- _REQUEST_
How many lines in the entries below contain the word "Open"? Reply with the number alone.

[Rows from a dataset]
-------------------------
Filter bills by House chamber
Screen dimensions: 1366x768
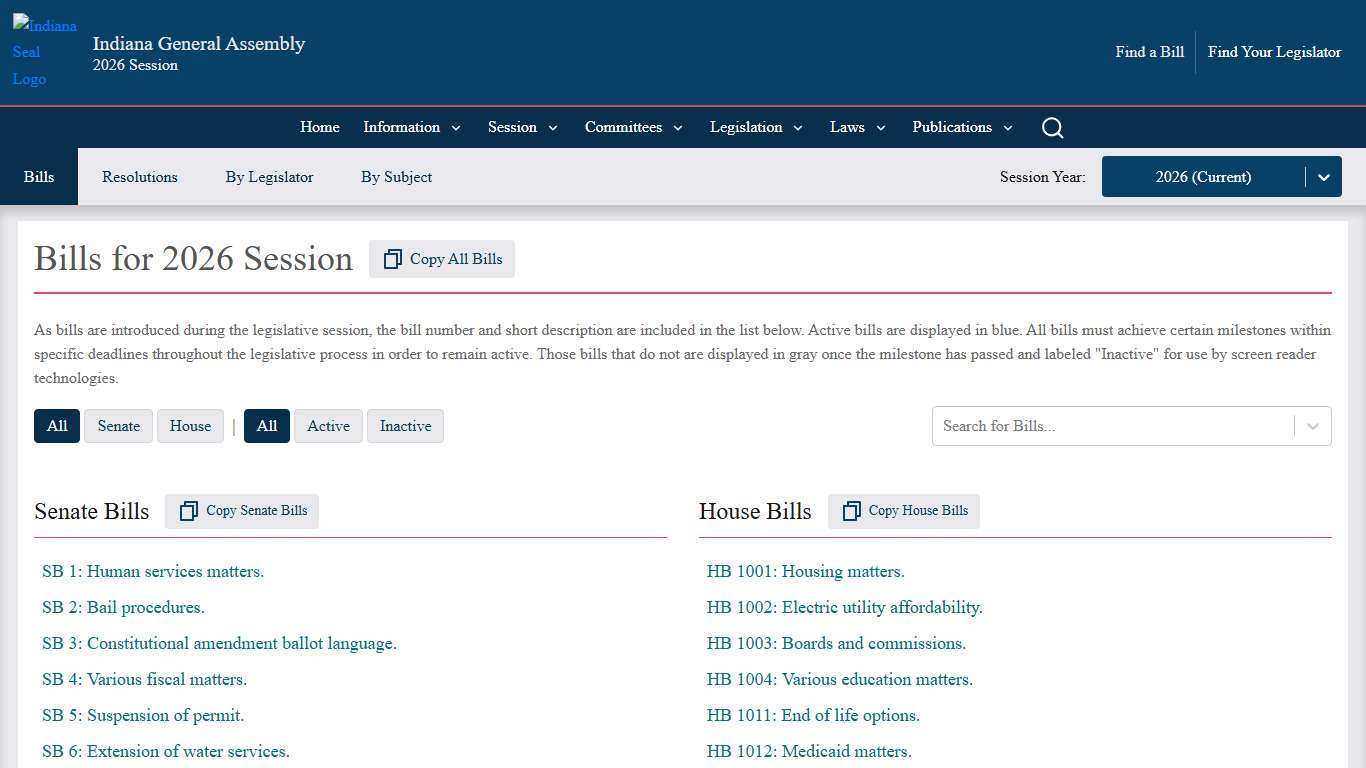(x=190, y=426)
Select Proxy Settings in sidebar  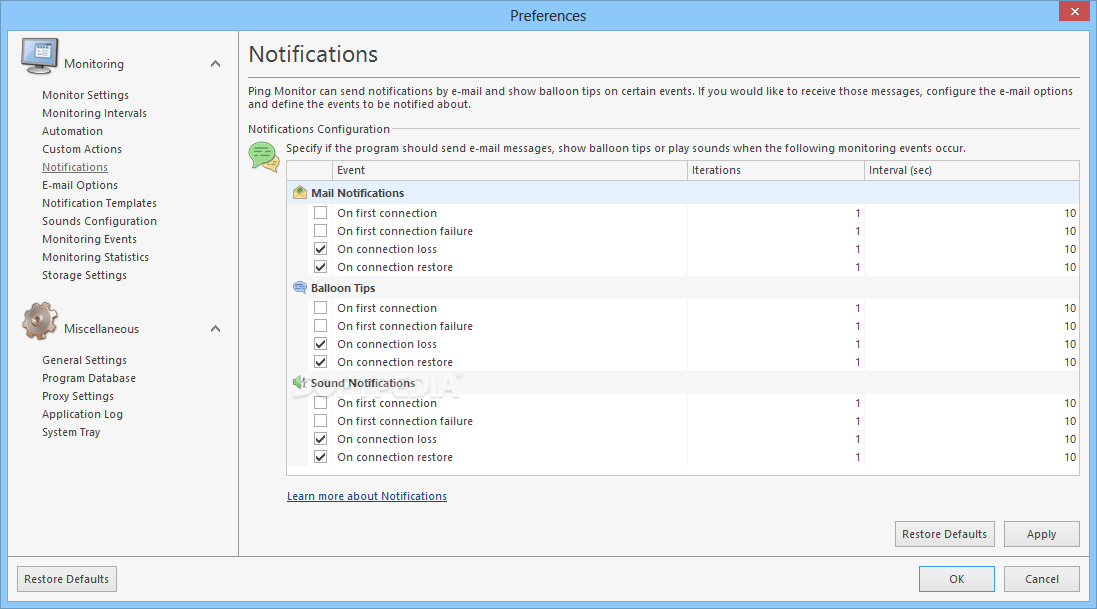pos(78,396)
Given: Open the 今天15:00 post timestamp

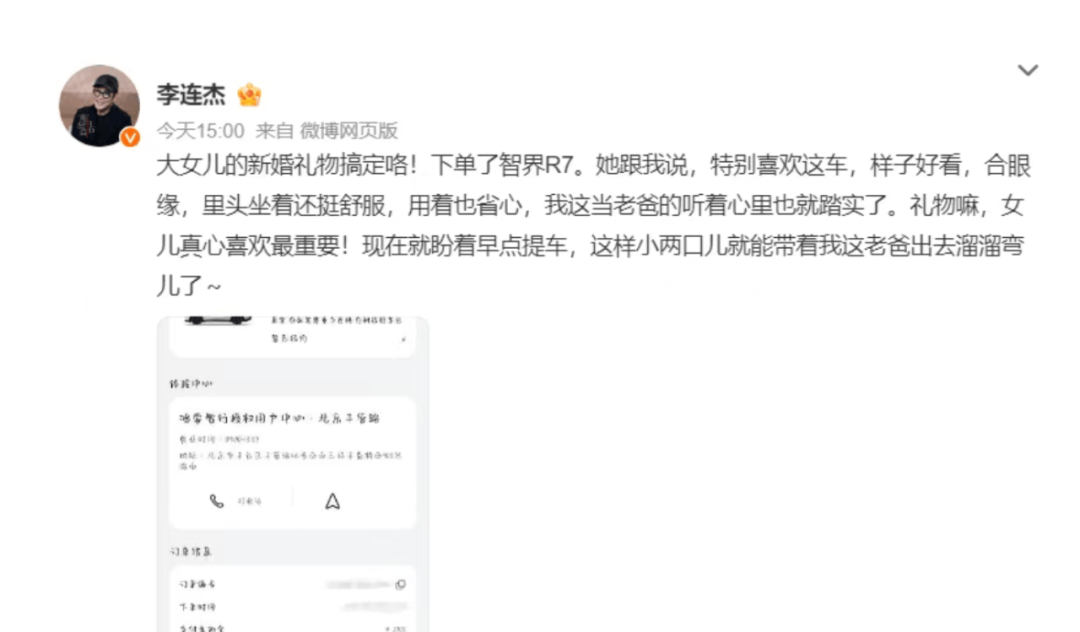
-------------------------
- _EXERCISE ANSWER_
1